A new report from ANZ suggests that the global oil market could face tighter conditions if China ramps up its crude imports in the coming months. While US inventories and reduced Chinese imports have helped ease pressure, falling refinery activity and rising domestic demand constraints may shift the balance.
China's Reduced Imports and Market Impact
According to the report, China's crude imports dropped from approximately 12.5 million barrels per day (mb/d) to around 2.5 mb/d following the closure of the Strait of Hormuz. This reduction has resulted in an estimated cumulative savings of over 60 million barrels compared to pre-escalation levels. The report states, "Assuming imports would have stayed at the levels they were at prior to late February's escalation of the Middle East conflict, the cumulative amount saved by China's reduced purchases is more than 60 mbbl."
Demand-Side Factors
Soft manufacturing activity, combined with increasing electric vehicle adoption, reduced domestic flights, and constrained petrochemical feedstock imports from the Middle East, have likely cut China's oil demand by around 1 mb/d over the past month.

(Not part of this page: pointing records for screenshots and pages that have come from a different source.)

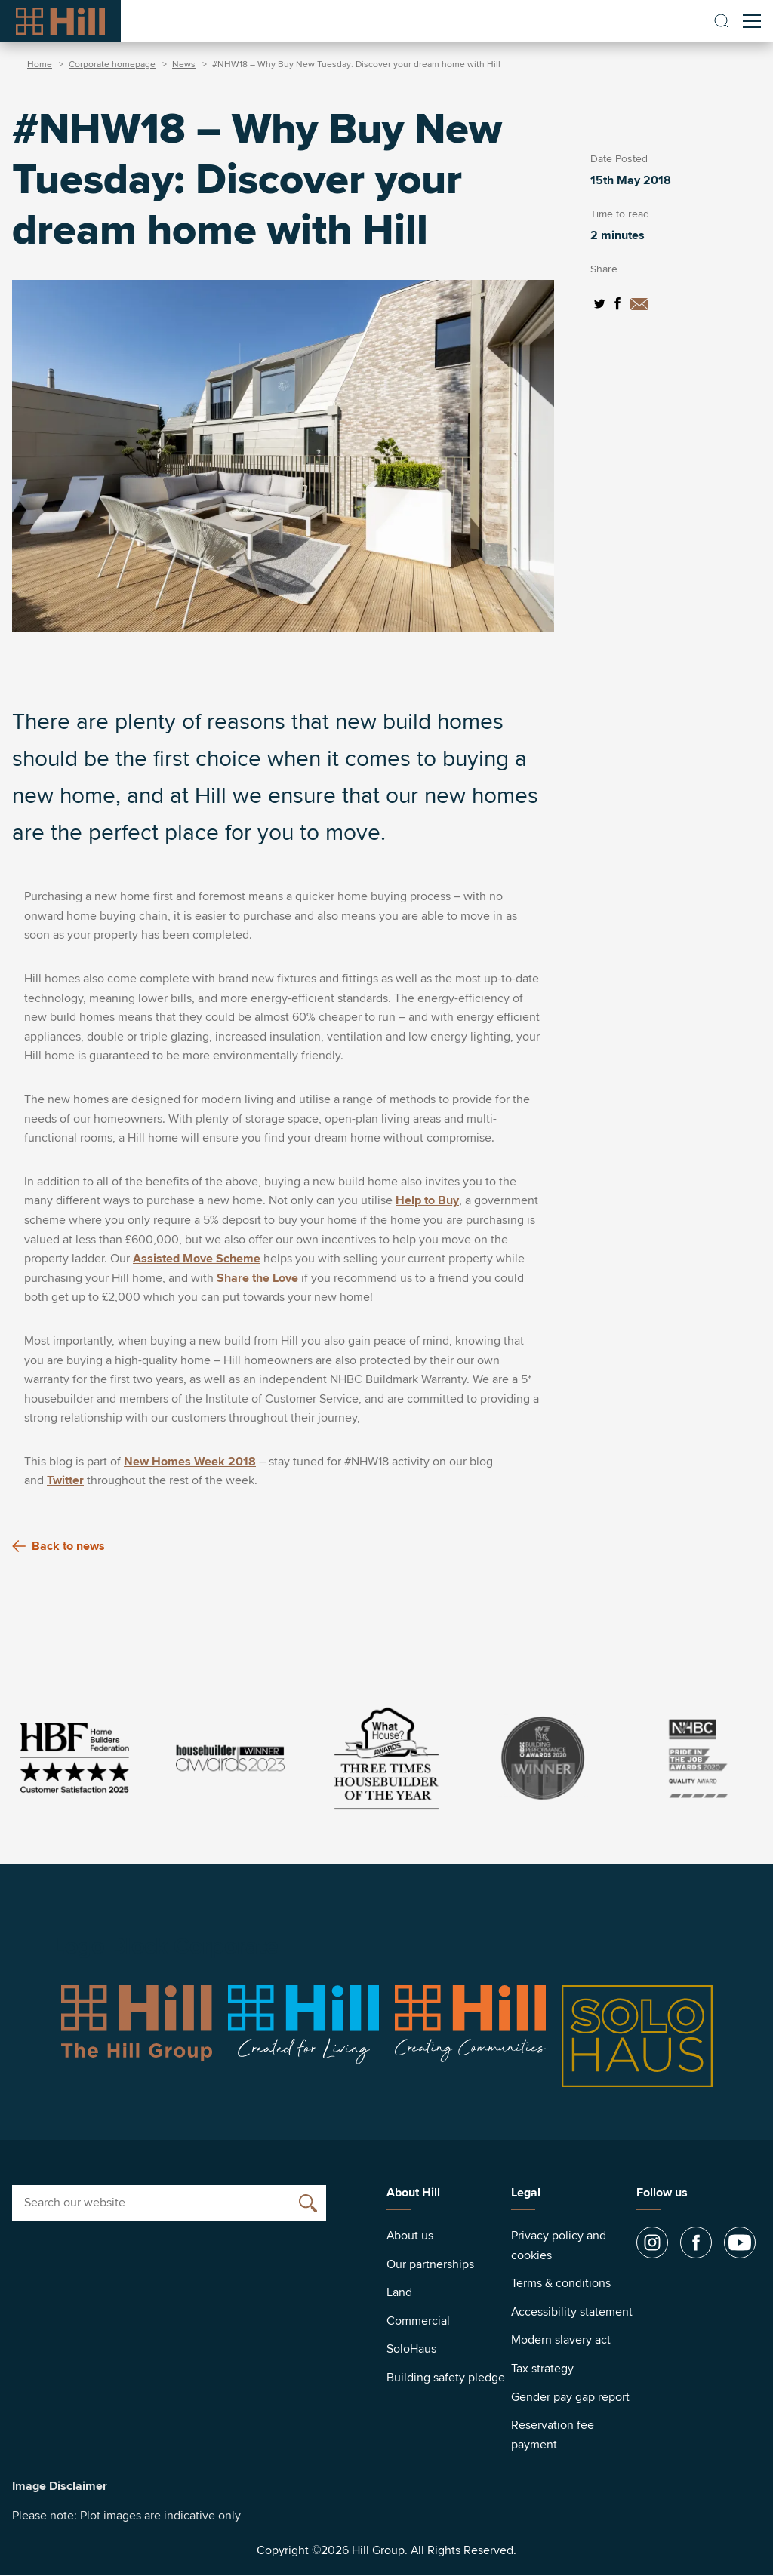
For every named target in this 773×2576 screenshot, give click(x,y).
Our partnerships (430, 2264)
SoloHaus (411, 2348)
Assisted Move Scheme (196, 1258)
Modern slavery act (561, 2339)
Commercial (418, 2321)
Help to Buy (427, 1200)
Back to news (58, 1546)
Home (39, 64)
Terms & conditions (561, 2283)
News (184, 64)
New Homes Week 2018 (190, 1461)
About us (409, 2235)
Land (399, 2292)
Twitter (65, 1480)
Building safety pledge (445, 2377)
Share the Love (257, 1278)
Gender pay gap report (570, 2397)
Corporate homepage (112, 64)
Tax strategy (542, 2368)
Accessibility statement (572, 2311)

The report notes, "This has been exacerbated by a slowdown in refining activity, reflecting high crude premiums, elevated freight and insurance costs, and issues over refining and inventory valuation losses." However, it adds that this trend is not expected to be long-term, with a gradual rebound in mobility and feedstock flows anticipated.
Inventory and OPEC Supply
China has increasingly drawn on its own oil inventories. The market's ability to absorb the extra OPEC supply in 2025—after the organization reversed 2.2 mb/d of production cuts—was largely due to China absorbing the surplus. The report estimates that China's stockpile has grown by 190 million barrels since the beginning of 2025, now sitting at around 1.7 billion barrels.
Future Outlook
China appears to have managed the supply shortfall primarily by reducing refinery run rates rather than heavily tapping strategic reserves. However, this approach cannot last indefinitely. The report warns, "Any shift in this dynamic will have major repercussions for the oil market. If China is reluctant to dip heavily into its strategic reserves, we should see imports rise in coming months, which could further tighten the physical market."